• _EXERCISE TASK_:
In the book review below, what does Wilberforce see as his purpose on this Earth?

Showing posts with label The Terror. Show all posts
Showing posts with label The Terror. Show all posts

Friday, May 26, 2023

Book Review - H.G. Parry's A Declaration on the Rights of Magicians

A Declaration of the Rights of Magicians by H.G. Parry
Published by: Redhook
Publication Date: June 23rd, 2020
Format: Hardcover, 544 Pages
Rating: ★★★
To Buy

France is on the brink of revolution. In a small room in Arras Maximilien Robespierre has a dream. The dream is of the worst night of his life. His mother was taken away by the Knights Templar because she was a necromancer. The truth is more complicated. She might have had the magic in her blood but she actually is taken away to the Bastille to face execution because Robespierre was the one who, in his childish innocence, brought his pet bird back to life, and she is protecting her child. Only this time there's a stranger in his dream. A man who will become his benefactor. He will amplify Robespierre's powers, help Robespierre to mesmerize his audiences with his oratories on how the aristocracy is using their power to destroy their fellow man. How magic, which could save lives, is punished when used. And Robespierre's audience listens. Once he gets to Paris he and his friends, Camille Desmoulins and George Danton, light a fire in the population. They storm the Bastille, they form a new government, they fight for the rights of man and magician. While across the water in England William Pitt the Younger and his dear friend William Wilberforce are also fighting for the rights of man after formative years consisting of drinking cheap wine in a seedy hostelry in France. While Pitt hopes to one day live in a world where those with magic aren't punished, he sees what's happening in France and knows now is not the time. Whereas Wilberforce has more specific rights he wishes to fight. He wants to end the horror that is the slave trade. Magic is used to bind and control slaves. They can't even move a muscle without being told to. They are trapped within their own minds and can't even scream. Wilberforce views the end of slavery as his purpose on this Earth. A noble cause. A noble cause that catches the eye of Robespierre's benefactor. But then, the benefactor is interested in anything to do with France and William Pitt. And Wilberforce's abolitionist ideals could threaten the French colony of Saint-Domingue. A colony that is soon to rise up. And one slave, Fina, will hear the voice across the water and be called. And the voice she hears is Robespierre's benefactor. What could this voice want? From William Pitt's perspective it looks like he wants the world to burn.

• _DATASET EXTRACT_:
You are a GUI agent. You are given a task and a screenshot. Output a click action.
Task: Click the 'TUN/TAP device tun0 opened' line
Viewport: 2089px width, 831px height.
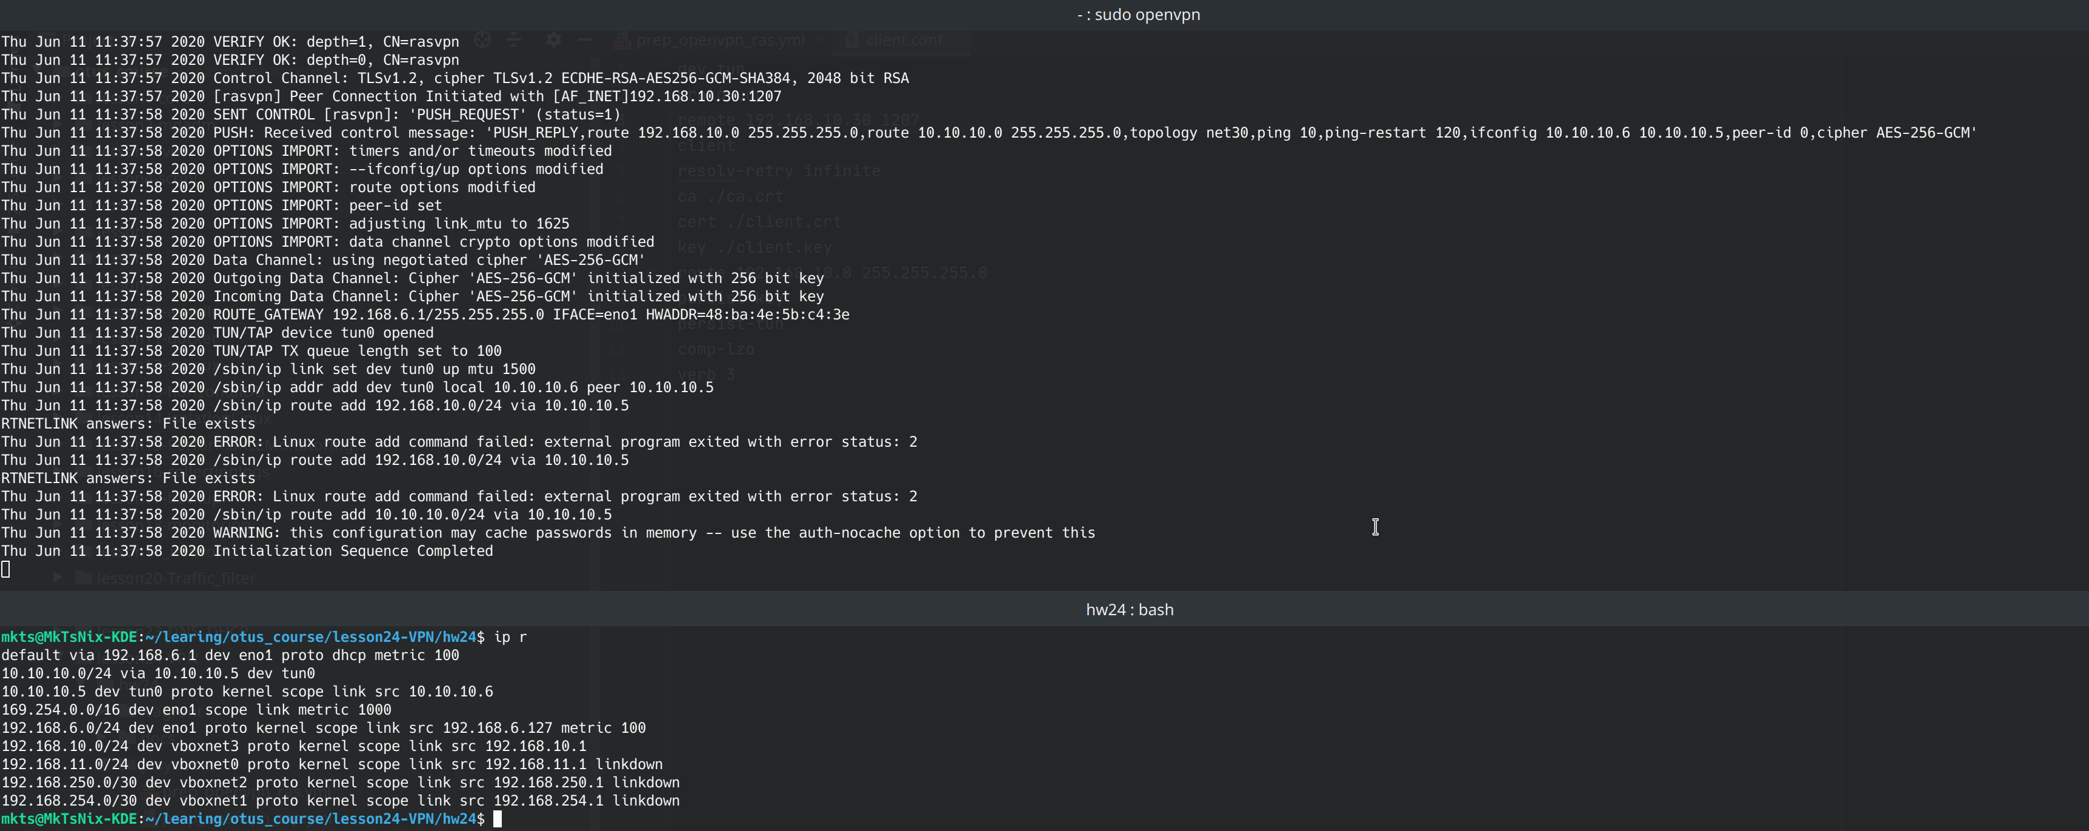tap(323, 333)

• _FULL SOLUTION_:
The end of slavery.